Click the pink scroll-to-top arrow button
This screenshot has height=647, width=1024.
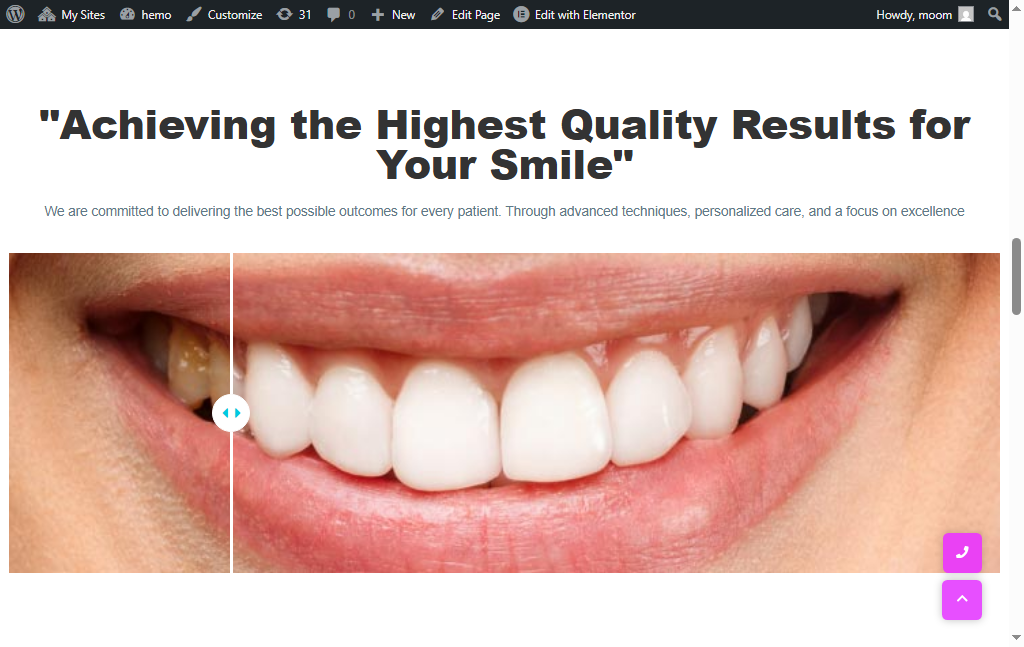pyautogui.click(x=962, y=600)
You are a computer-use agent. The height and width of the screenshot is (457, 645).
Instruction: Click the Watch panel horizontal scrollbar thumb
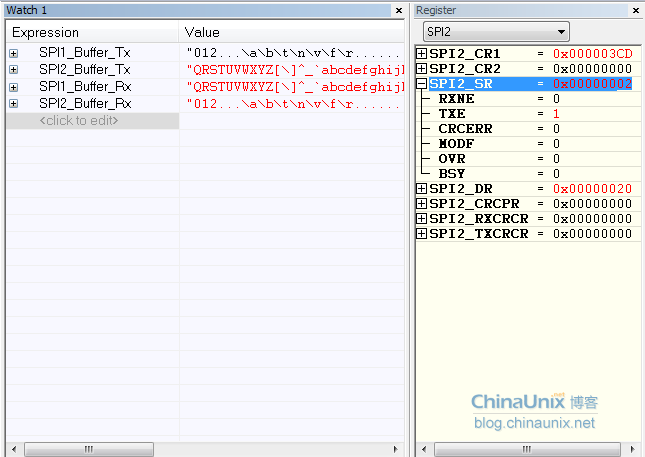(x=89, y=449)
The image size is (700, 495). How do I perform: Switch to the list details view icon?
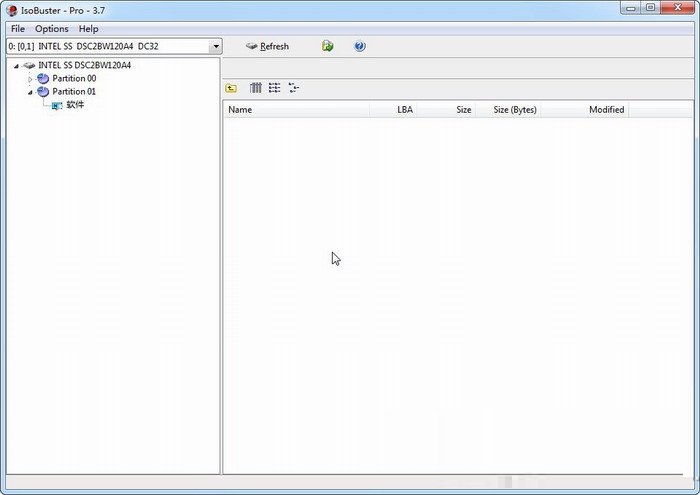274,88
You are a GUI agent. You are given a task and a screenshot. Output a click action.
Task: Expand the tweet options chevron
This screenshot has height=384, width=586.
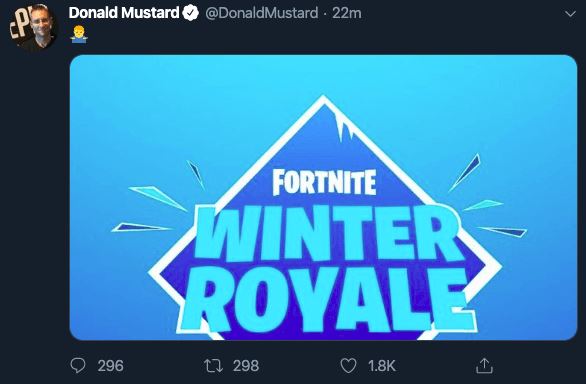tap(570, 14)
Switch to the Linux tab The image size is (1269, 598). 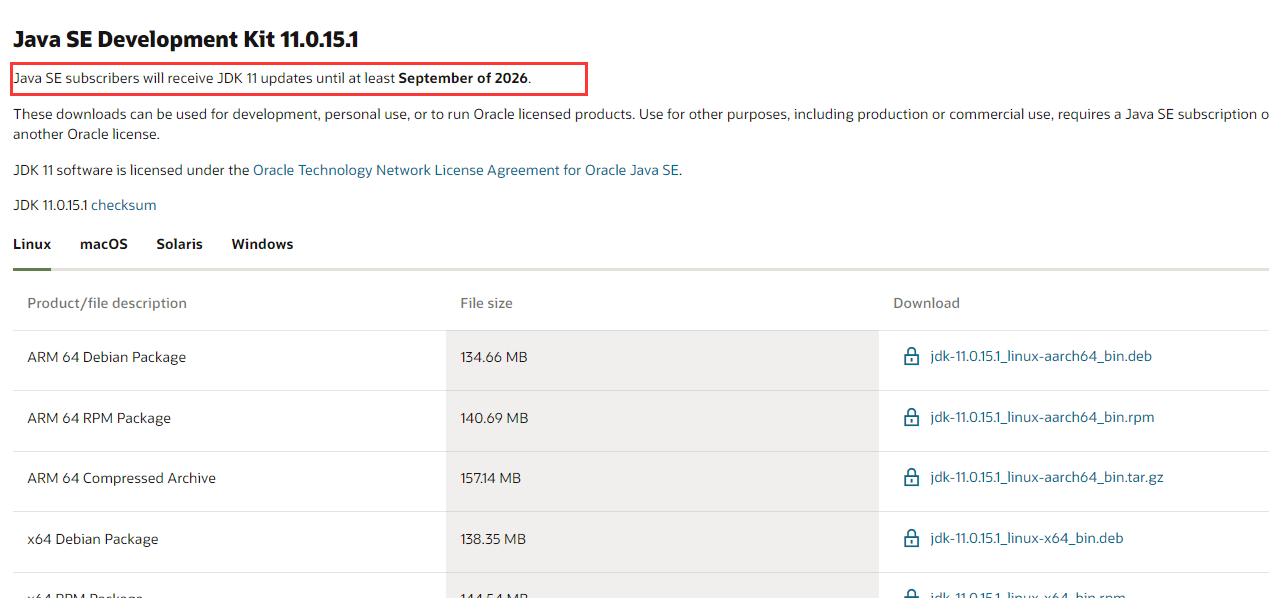[x=32, y=244]
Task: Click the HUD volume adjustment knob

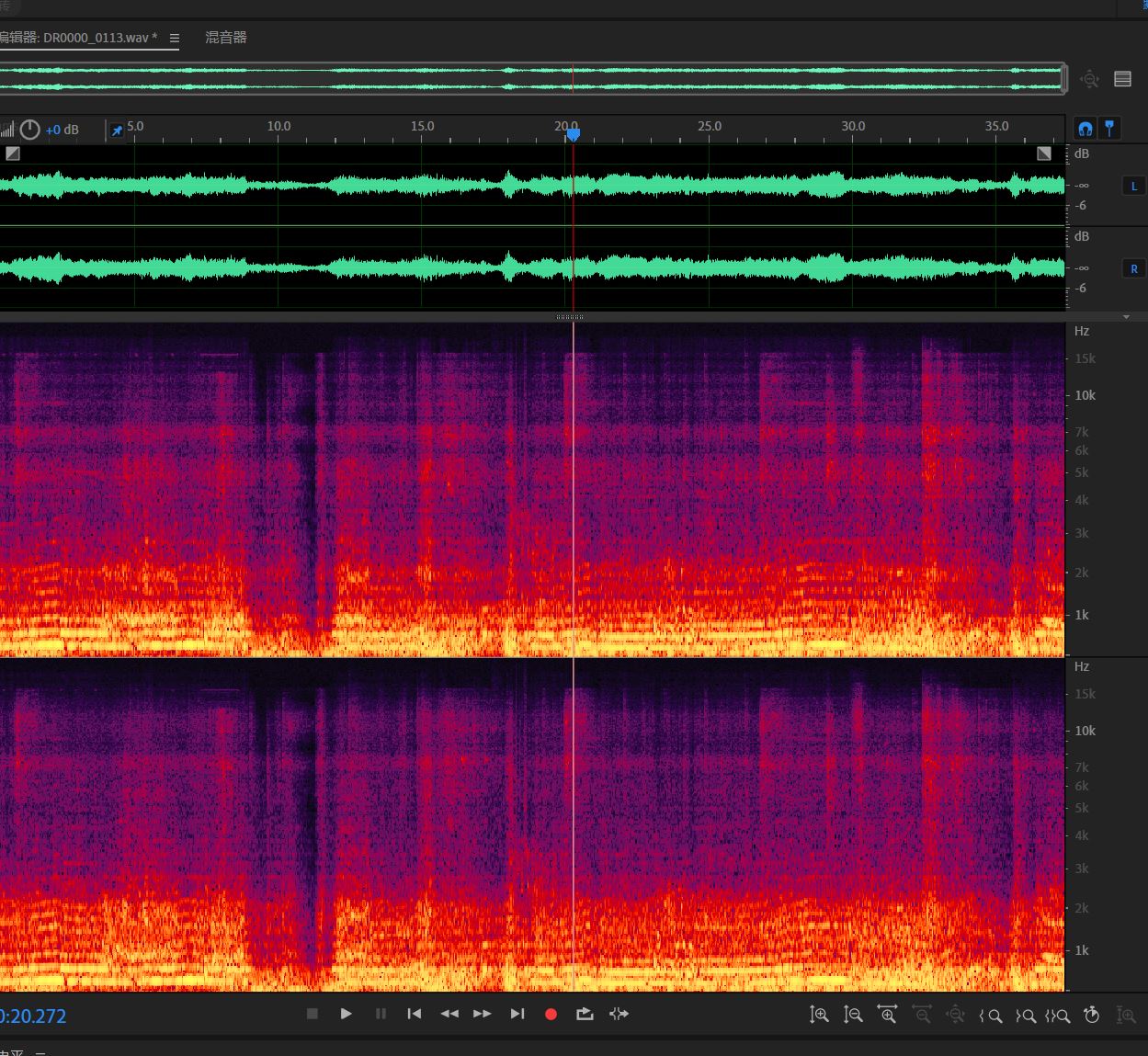Action: tap(30, 130)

· · · · ·

■ **Activity**: Reproduce the listing above only between the lines holding "The image size is (700, 495)." and "Task: Expand the tweet options chevron", inclusive. Every line must match exactly, and pictures are dropped.

■ **Response**:
The image size is (700, 495). How do I perform: Switch to the list details view icon?
274,88
You are a GUI agent. You are given a task and a screenshot. Output a click action.
Task: Expand the tweet options chevron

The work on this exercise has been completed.